How to handle plumbing emergencies in rental property is this week’s maintenance tip from Keepe, the on-demand maintenance company.

If you manage rental property, you and your tenants are bound to experience plumbing emergencies at some point. The problems can include broken pipes, gas leaks, blocked drains, faulty taps and tenant-caused issues that can lead to plumbing disasters.

Being prepared and knowing what to do when this happens is your first step to reducing damages and repair costs.

While having a professional plumber on call is the most important factor for having your plumbing issues promptly fixed, here are the steps you should take to minimize damage in a plumbing emergency.

Examples of plumbing emergencies

Plumbing emergencies in rental property are those that require immediate action now, especially when your tenants call, such as:

  • Clogged sinks, toilets, bathtubs or shower drains
  • Leaky faucets, toilets, water heater, hoses
  • Broker water lines
  • Burst or frozen water pipes
  • Sewer system backups

First steps to take in plumbing emergencies in rental property

Turning off the water supply is the first step, as the most common plumbing emergency in residential rental housing is water leaks or water flooding an area.

Do you know where all the water shut-off valves are?  Many times a property manager may not even know the main source of a water leakage.
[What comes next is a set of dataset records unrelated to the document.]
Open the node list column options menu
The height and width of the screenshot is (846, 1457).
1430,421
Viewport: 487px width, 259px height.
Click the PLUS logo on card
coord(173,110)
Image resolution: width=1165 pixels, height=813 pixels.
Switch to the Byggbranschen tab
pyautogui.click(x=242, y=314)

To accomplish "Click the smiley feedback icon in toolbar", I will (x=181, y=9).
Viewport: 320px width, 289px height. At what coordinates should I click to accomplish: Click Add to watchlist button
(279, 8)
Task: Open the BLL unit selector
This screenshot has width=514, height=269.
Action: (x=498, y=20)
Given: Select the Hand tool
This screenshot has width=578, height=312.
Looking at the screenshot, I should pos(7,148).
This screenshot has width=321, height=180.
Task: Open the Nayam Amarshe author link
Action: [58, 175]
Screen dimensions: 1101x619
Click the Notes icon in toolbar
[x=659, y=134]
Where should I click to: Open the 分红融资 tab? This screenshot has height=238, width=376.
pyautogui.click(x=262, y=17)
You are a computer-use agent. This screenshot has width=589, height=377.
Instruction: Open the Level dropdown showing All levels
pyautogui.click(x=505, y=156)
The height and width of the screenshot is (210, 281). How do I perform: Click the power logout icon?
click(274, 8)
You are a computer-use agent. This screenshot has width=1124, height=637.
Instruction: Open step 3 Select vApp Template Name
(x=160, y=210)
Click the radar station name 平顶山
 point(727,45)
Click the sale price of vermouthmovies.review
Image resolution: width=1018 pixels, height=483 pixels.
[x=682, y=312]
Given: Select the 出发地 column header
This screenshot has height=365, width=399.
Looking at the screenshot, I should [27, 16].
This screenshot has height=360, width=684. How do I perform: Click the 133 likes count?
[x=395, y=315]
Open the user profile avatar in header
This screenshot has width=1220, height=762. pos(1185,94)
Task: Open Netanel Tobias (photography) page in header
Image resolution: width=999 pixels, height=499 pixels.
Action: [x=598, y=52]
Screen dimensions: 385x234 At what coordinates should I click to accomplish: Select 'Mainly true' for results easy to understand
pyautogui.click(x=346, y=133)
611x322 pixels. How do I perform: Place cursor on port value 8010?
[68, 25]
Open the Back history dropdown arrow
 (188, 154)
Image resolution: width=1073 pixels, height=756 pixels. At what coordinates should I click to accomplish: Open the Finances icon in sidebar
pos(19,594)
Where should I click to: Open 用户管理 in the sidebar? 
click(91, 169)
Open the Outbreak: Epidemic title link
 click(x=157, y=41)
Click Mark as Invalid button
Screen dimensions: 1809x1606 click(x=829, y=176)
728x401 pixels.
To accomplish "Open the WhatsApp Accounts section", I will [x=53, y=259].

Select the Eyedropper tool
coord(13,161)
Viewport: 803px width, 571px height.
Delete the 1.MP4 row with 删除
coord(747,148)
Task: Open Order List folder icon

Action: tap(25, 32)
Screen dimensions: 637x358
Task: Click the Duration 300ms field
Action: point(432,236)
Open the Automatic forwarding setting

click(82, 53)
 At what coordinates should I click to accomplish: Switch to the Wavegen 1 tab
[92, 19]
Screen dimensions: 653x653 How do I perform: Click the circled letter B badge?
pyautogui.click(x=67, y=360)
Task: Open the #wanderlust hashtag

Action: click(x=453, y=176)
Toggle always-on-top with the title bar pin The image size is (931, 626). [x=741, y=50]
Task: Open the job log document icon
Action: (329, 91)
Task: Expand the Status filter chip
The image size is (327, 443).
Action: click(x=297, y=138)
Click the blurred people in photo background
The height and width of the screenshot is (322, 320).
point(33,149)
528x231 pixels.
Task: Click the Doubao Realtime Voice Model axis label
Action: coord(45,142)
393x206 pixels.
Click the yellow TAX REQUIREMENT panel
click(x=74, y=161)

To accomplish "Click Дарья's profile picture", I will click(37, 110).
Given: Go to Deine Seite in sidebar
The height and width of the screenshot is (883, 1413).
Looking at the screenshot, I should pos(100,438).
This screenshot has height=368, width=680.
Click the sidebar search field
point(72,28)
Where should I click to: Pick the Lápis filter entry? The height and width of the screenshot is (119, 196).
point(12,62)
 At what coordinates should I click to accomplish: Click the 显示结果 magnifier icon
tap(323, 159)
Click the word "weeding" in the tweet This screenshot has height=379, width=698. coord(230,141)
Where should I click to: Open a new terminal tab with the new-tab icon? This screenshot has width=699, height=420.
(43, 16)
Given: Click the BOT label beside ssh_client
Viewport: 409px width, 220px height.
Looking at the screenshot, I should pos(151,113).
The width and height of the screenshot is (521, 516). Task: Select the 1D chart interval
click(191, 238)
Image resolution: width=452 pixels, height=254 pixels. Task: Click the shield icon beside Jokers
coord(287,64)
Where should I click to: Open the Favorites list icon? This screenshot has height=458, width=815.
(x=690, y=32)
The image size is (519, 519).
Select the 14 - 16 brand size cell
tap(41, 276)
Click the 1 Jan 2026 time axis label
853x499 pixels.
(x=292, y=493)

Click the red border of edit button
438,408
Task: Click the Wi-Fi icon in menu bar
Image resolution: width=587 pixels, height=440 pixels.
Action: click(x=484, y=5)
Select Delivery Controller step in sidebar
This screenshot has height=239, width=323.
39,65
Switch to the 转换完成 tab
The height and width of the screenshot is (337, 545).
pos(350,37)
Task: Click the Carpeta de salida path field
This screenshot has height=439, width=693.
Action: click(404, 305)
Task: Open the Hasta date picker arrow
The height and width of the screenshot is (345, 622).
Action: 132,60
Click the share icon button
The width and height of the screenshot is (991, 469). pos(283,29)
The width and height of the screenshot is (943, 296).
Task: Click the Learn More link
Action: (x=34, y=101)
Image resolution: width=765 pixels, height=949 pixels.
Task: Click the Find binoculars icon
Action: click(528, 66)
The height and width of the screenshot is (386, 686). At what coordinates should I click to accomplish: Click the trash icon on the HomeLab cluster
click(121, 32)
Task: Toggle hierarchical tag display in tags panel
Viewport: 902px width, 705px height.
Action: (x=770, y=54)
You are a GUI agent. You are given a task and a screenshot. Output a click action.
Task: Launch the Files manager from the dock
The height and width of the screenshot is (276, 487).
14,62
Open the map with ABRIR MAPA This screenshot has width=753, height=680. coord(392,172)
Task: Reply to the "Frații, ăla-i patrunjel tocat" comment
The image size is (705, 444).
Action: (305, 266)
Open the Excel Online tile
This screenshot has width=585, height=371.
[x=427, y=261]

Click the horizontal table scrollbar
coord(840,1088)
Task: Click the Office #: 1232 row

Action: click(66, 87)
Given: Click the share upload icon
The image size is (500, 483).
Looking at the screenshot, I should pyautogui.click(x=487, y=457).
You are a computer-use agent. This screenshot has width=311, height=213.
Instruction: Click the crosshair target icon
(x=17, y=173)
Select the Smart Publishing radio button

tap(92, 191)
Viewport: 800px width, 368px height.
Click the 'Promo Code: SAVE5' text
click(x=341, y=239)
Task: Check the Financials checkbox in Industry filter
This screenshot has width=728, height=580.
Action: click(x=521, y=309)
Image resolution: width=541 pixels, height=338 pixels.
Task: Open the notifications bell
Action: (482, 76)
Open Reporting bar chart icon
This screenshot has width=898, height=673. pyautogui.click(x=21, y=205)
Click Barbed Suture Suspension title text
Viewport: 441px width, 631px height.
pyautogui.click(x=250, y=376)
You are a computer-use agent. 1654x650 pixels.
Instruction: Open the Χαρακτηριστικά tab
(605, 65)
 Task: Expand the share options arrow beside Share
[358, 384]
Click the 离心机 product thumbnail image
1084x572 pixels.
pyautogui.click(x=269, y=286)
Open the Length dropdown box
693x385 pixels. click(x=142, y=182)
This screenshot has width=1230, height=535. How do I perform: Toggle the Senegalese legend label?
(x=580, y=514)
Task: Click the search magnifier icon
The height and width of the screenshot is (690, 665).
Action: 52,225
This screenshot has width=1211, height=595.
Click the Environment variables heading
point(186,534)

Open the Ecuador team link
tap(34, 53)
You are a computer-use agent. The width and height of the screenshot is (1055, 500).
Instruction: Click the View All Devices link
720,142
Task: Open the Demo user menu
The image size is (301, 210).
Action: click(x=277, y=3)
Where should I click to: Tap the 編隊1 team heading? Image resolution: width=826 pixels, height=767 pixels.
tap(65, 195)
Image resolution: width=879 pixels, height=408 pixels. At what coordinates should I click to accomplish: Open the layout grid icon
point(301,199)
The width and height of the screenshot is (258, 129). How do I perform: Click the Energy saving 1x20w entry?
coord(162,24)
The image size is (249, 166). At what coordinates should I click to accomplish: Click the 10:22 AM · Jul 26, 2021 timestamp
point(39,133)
It could be sewage water or domestic water leaking into your rental from another source.

Find your shutoff valves ahead of time so you know where they are when you need to quickly shut off the water. The valve could be in the building somewhere or out by the street.

Sewage Backups: Call a Professional Plumber

Sewage backups usually happen when there is something wrong with the sewage pipes under your foundation. Tree roots can sometimes lead to a blockage, or an incorrect installation may lead to serious problems.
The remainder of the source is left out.